Ms. Ulrich said “the trade friction is really about future dominance in tech sphere.” China has its vulnerabilities in that it has been long reliant on US semiconductors. Now Chinese companies are beginning to build AI chips. “So, the trade tensions may actually accelerate China’s tech development,” she said. “There may be two parallel ecosystems [down the line].”

 

Fireside chat on AI with Dr. Kai-Fu Lee

The day ended on a high with a fireside chat with Dr Kai Fu-Lee, founder and CEO of Sinovation Ventures, a Chinese venture capital firm that manages US$2 billion of AUM, and over 300 portfolio companies across the tech sector in China and US.

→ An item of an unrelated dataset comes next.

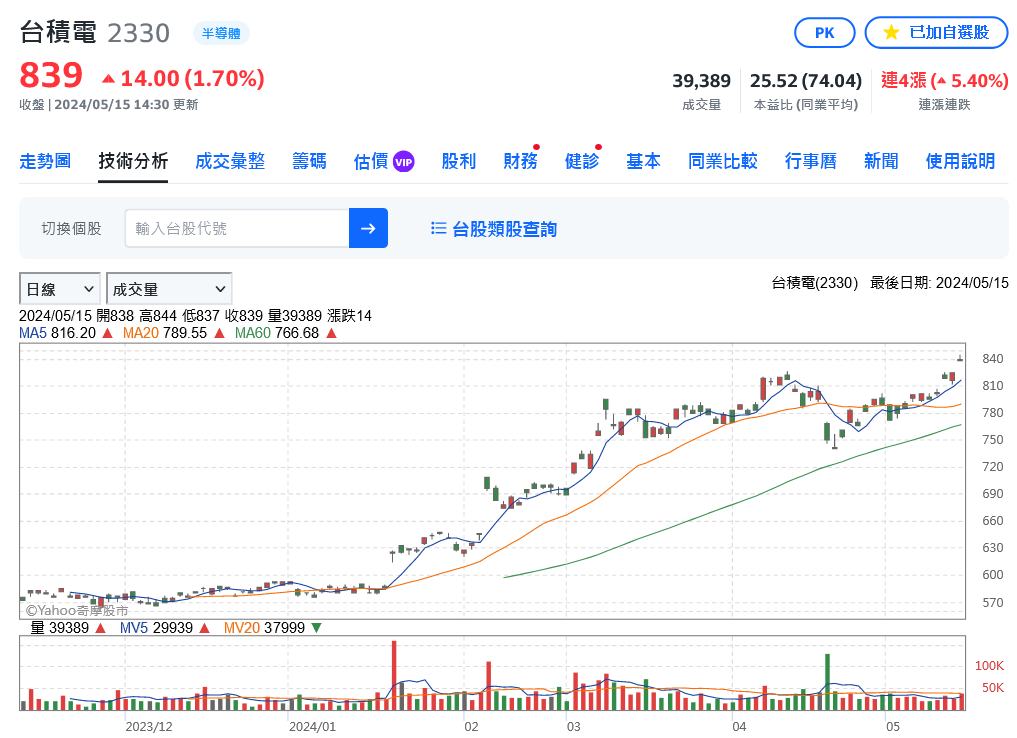
Task: Open the 同業比較 tab
Action: click(723, 161)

Dr. Kai-Fu Lee, Founder and CEO, Sinovation Ventures, one of the leading VC funds investing in technology companies in both China and the US, particularly in AI. It currently has an estimated US$2 billion AUM.

When comparing AI in China and the US, Dr. Lee said China has more data and entrepreneurs who are better and faster. The US, on the other hand, is much better in research than China.

When asked about whether Sinovation Ventures solely focuses on investing in Chinese companies, he said: “In an ideal world, we will invest in companies with US technology, China entrepreneurs and China data. However, if the US is intent on trade war, we will focus on investing on Chinese companies because that is the environment.”

Dr. Lee is very much against the view that AI may replace the human workforce or have its own free will and threaten to overrule human society. He pointed out that there had only been one breakthrough – deep learning – over a 65-year period of AI development and that was 10 years ago. He said it would take at least 20 more breakthroughs for such ideas to be feasible.

But he noted that AI would have the potential to displace jobs which are routine and single-domain – similar to jobs done by about 50% of people.  He was also mindful of the undesirable side-effects of AI applications.